### DIRECTIONS FOR THIS TASK
From the Methods section of the text on black phosphorus bone cement, list each property or performance of BP/PPF that was evaluated.

### TEXT SEGMENT
--- --- ---
Background
Injectable bone cement is commonly used in clinical orthopaedics to fill bone defects, treat vertebral compression fractures, and fix joint prostheses during joint replacement surgery. Poly(propylene fumarate) (PPF) has been proposed as a biodegradable and injectable alternative to polymethylmethacrylate (PMMA) bone cement. Recently, there has been considerable interest in two-dimensional (2D) black phosphorus nanomaterials (BPNSs) in the biomedical field due to their excellent photothermal and osteogenic properties. In this study, we investigated the biological and physicochemical qualities of BPNSs mixed with PPF bone cement created through thermal cross-linking.
Conclusion
BP/PPF exhibited mechanical properties similar to that of bone: outstanding photothermal properties, cytocompatibility, and osteoinductivity. BP/PPF serves as an effective degradable bone cement and holds great potential in the field of bone regeneration.
Methods
PPF was prepared through a two-step process, and BPNSs were prepared via a liquid phase stripping method. BP/PPF was subsequently prepared through thermal cross-linking, and its characteristics were thoroughly analysed. The mechanical properties, cytocompatibility, osteogenic performance, degradation performance, photothermal performance, and in vivo toxicity of BP/PPF were evaluated.
Results
BP/PPF exhibited low cytotoxicity levels and mechanical properties similar to that of bone, whereas the inclusion of BPNSs promoted preosteoblast adherence, proliferation, and differentiation on the surface of the bone cement. Furthermore, 200 BP/PPF demonstrated superior cytocompatibility and osteogenic effects, leading to the degradation of PPF bone cement and enabling it to possess photothermal properties. When exposed to an 808-nm laser, the temperature of the bone cement increased to 45-55 °C. Furthermore, haematoxylin and eosin-stained sections from the in vivo toxicity test did not display any anomalous tissue changes.
--- --- ---
### EXTRACTED INFORMATION

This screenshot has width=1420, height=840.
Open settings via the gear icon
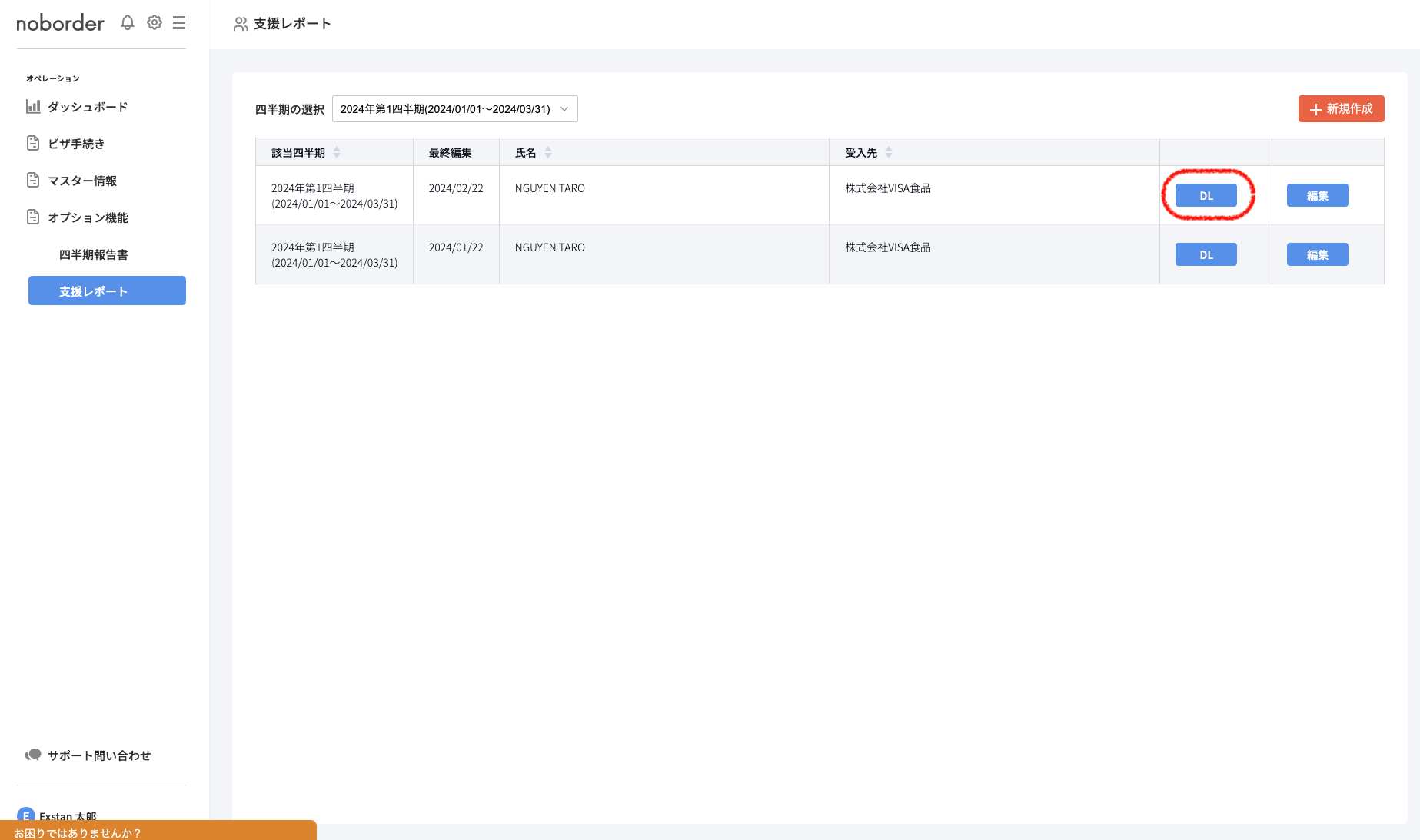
--- --- ---
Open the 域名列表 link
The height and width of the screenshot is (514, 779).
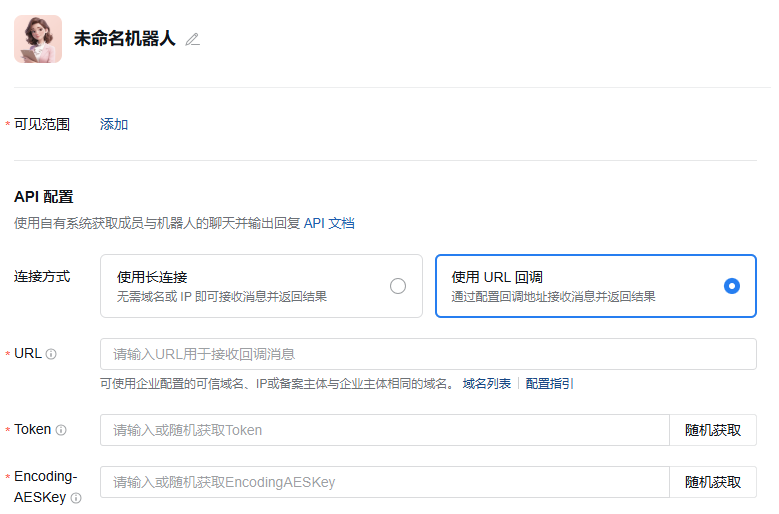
--- --- ---
### EXERCISE RESULT
- Mechanical properties
- Cytocompatibility
- Osteogenic performance
- Degradation performance
- Photothermal performance
- In vivo toxicity